Cadonilimab, a PD-1/CTLA-4 bi-specific antibody developed by Akeso, Inc., was approved in China in June 2022 for the treatment of recurrent or metastatic cervical cancer (r/mCC) that showed progression during or after platinum-based chemotherapy [7]. In the cases of cardiac angiosarcoma (AS) documented here, the combination therapy of cadonilimab and anlotinib produced favorable results. However, evidence supporting the efficacy of immunotherapy for treating AS is limited [37]. Consequently, the effectiveness of the cadonilimab/anlotinib regimen in addressing AS has yet to be thoroughly evaluated. In this particular case, we administered cadonilimab alongside anlotinib to successfully manage and improve multiple metastases of cardiac angiosarcoma (CA), drawing on next-generation sequencing (NGS) findings. To the best of our knowledge, this represents the first case where multiple metastases of CA have been effectively managed by immunotherapy, specifically using the cadonilimab and anlotinib combination. We hope that this unique case can provide valuable insights for the management of similar pathological conditions.

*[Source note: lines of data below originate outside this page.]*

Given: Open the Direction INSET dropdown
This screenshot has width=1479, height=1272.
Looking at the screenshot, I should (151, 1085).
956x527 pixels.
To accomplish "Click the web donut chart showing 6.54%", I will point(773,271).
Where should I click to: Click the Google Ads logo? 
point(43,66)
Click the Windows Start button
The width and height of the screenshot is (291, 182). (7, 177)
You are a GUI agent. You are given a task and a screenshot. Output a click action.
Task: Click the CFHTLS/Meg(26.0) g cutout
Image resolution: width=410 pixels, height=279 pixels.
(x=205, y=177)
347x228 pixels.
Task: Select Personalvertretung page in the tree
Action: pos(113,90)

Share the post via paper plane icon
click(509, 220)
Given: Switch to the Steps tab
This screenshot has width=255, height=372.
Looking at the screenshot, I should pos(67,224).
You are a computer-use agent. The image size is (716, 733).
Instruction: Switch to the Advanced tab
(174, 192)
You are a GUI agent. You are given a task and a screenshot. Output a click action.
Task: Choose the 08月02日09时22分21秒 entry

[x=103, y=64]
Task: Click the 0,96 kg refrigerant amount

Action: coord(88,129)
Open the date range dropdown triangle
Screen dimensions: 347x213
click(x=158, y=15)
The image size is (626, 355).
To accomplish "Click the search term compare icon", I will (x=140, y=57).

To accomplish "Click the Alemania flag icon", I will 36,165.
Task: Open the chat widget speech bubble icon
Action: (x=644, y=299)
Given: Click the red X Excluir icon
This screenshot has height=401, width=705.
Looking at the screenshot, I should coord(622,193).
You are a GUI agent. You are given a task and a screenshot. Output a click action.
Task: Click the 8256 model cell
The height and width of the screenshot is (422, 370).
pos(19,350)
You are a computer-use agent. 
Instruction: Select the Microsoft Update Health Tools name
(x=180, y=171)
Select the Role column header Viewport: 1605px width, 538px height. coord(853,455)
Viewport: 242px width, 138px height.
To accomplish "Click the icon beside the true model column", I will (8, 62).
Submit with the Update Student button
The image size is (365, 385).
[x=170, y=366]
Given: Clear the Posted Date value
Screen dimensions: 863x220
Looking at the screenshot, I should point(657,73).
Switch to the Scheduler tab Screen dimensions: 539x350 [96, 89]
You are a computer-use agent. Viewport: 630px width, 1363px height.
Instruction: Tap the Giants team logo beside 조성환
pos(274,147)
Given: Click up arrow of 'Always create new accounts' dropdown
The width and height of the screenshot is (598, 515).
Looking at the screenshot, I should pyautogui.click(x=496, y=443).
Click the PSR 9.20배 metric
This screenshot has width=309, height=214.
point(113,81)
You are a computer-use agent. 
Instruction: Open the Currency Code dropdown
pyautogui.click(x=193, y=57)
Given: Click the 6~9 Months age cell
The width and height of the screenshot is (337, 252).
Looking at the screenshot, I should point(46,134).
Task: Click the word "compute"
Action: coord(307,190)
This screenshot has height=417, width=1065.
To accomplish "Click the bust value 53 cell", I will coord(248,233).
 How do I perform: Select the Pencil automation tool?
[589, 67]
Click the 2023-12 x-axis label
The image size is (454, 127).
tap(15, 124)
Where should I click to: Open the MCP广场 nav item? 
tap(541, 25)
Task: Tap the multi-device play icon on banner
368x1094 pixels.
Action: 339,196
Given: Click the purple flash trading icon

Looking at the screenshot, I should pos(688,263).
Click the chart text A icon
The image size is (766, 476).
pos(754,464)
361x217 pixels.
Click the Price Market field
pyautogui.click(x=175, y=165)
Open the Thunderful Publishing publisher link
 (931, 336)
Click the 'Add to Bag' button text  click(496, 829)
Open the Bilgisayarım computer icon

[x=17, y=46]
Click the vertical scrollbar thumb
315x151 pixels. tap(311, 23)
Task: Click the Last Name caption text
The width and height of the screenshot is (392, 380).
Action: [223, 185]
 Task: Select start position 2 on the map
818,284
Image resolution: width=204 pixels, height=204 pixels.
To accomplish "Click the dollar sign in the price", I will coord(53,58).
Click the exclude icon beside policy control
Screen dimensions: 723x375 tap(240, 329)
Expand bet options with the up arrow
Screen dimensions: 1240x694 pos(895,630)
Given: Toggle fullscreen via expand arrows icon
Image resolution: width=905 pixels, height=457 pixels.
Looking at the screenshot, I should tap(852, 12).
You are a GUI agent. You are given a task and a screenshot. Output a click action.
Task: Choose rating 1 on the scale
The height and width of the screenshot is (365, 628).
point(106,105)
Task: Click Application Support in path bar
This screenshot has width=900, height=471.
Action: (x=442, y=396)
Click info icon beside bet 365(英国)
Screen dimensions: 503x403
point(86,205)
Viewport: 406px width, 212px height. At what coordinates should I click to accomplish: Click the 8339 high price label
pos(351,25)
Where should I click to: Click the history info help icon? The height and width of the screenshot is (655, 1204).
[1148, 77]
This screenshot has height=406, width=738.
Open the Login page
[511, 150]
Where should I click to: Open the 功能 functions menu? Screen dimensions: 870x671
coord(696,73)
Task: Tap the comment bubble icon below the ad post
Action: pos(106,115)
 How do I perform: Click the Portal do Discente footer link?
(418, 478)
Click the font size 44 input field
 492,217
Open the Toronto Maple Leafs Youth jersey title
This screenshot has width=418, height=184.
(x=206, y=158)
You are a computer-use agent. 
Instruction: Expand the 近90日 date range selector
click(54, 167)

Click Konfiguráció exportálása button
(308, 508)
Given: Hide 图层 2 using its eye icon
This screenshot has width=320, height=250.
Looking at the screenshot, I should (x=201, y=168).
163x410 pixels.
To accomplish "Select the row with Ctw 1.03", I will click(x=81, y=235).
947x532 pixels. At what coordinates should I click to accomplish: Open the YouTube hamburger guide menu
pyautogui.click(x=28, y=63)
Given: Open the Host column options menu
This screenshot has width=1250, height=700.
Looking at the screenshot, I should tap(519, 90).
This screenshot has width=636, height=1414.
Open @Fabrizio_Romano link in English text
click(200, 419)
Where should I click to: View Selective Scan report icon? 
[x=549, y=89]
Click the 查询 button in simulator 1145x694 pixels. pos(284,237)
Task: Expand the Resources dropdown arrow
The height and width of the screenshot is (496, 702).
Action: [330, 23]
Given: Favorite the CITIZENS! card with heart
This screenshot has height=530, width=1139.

In summary, we describe a 52-year-old woman with left atrial angiosarcoma who developed multiple metastases after surgical resection. The disease was significantly controlled after switching from sintilimab combined with anlotinib to cadonilimab combined with anlotinib. It is important to note that primary cardiac angiosarcoma (CA) is a rare and lethal condition with limited effective treatment options beyond surgery. Immunotherapy, specifically multi-targeted immunotherapy, has provided insights into possible therapeutic approaches for this disease.

This report presents a rare case of left atrial angiosarcoma with metastases in the lung, femoral soft tissue, and other locations. The combination of cadonilimab and anlotinib effectively controlled disease progression. Further research is necessary to validate the efficacy of this treatment approach.